Efficacia probatoria della casella di posta email.

(Cassazione Civile, ordinanza n.19155 del 17 luglio 2019)

L’email forma piena prova dei fatti e delle cose rappresenta- te se colui contro il quale è prodotta non ne disconosca la conformità (ordinanza n. 19155/2019)
Il messaggio di posta elettronica o lo “short message service” (“SMS”) costituiscono documenti elettronici che contengono la rappresentazione informatica di atti, fatti o dati giuridicamente rilevanti che, seppure privi di firma, rientrano tra le riproduzioni informatiche e le rappresentazioni meccaniche di cui all’art. 2712 c.c. e, pertanto, formano piena prova dei fatti e delle cose rappresentate se colui contro il quale vengono prodotti non ne disconosca la conformità ai fatti o alle cose medesime.
Tale impostazione di principio è stata confermata anche da giurisprudenza meno recente (Cassazione civile, sezione lavoro, sentenza 08/03/2018 n° 5523).

Secondo la stessa Corte (v.

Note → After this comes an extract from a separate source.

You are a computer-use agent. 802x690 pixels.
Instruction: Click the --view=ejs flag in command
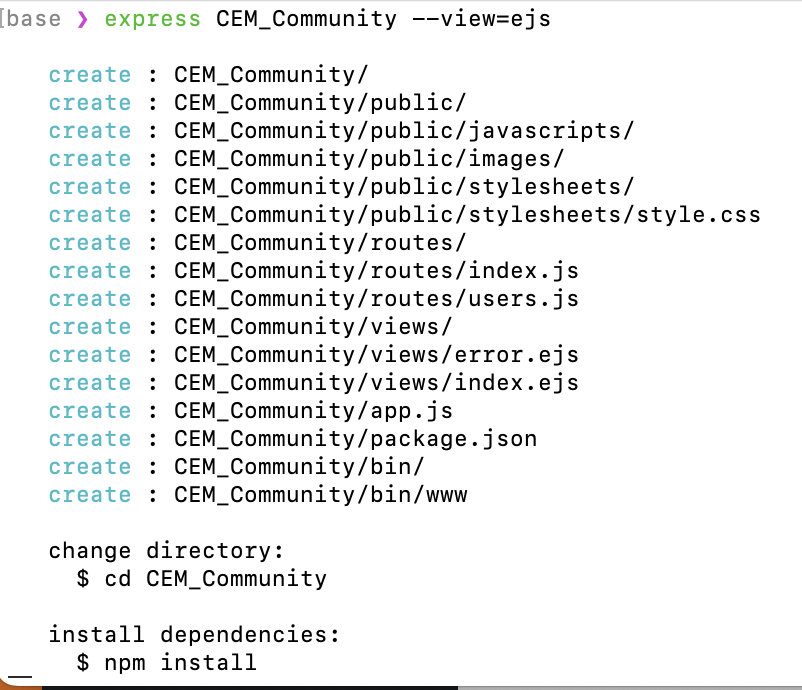pos(482,20)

Cass. 11606/2018), in tema di efficacia probatoria dei documenti informatici, “il messaggio di posta elettronica costituisce un documento elettronico che contiene la rappresentazione informatica di atti, fatti o dati giuridicamente rilevanti che, seppure privo di firma, rientra tra le riproduzioni informatiche e le rappresentazioni meccaniche di cui all’art. 2712 c.c. e, pertanto, forma piena prova dei fatti e delle cose rappresentate se colui contro il quale viene prodotto non ne disconosca la conformità ai fatti o alle cose medesime”.

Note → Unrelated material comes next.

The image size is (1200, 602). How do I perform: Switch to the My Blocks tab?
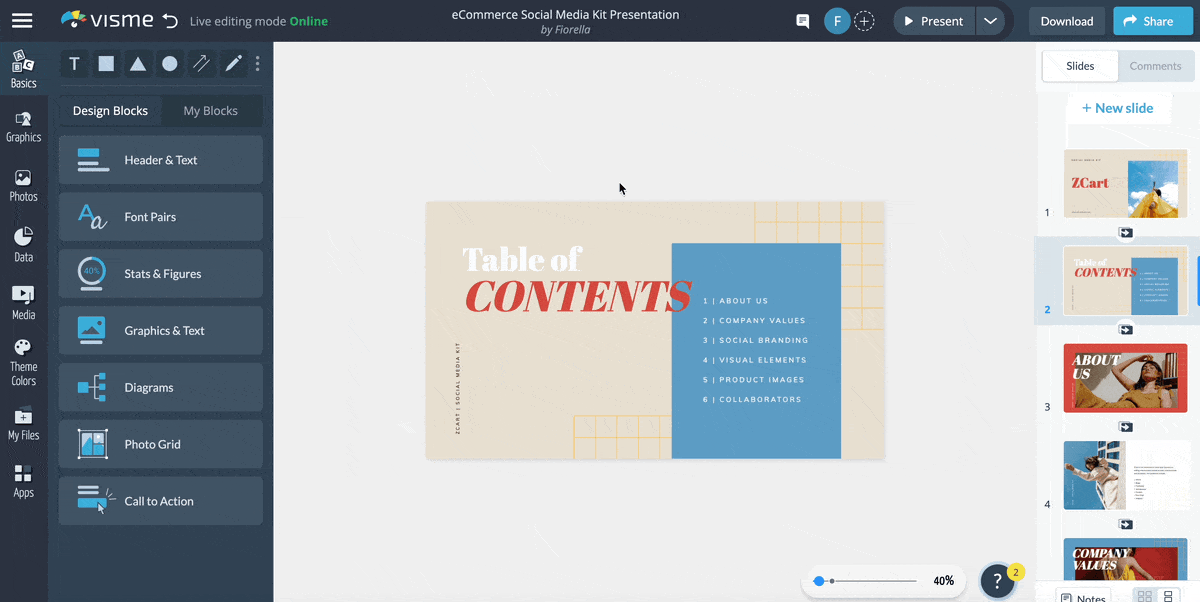click(x=211, y=110)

Continua la Corte che sempre in tema di efficacia probatoria delle riproduzioni informatiche di cui all’art. 2712 c.c., “il disconoscimento idoneo a fare perdere ad esse la qualità di prova, pur non soggetto ai limiti e alle modalità di cui all’art. 214 c.p.c., deve tuttavia essere chiaro, circostanziato ed esplicito, dovendosi concretizzare nell’allegazione di elementi attestanti la non corrispondenza tra realtà fattuale e realtà riprodotta, anche se non ha gli stessi effetti del disconoscimento previsto dall’art. 215 c.p.c., comma 2, perché mentre questo, in mancanza di richiesta di verificazione e di esito positivo di questa, preclude l’utilizzazione della scrittura, il primo non impedisce che il giudice possa accertare la conformità all’originale anche attraverso altri mezzi di prova, comprese le presunzioni”.

Un tema rilevante sotto svariati punti di vista in parti- colare per i licenziamenti per giusta causa ove le evidenze rappresentano spesso l’ago della bilancia per le parti in causa. L’email forma piena prova dei fatti e delle cose rappresentate se colui contro il quale è prodotta non ne disconosca la conformità.

Ma al fine di poter utilizzare quanto eventualmente accertato occorre a monte la sottoscrizione di un regolamento informatico da parte del dipendente che sia a conoscenze delle policies aziendali in materia di impiego dei devices e le conseguenza delle eventuali violazioni delle medesime.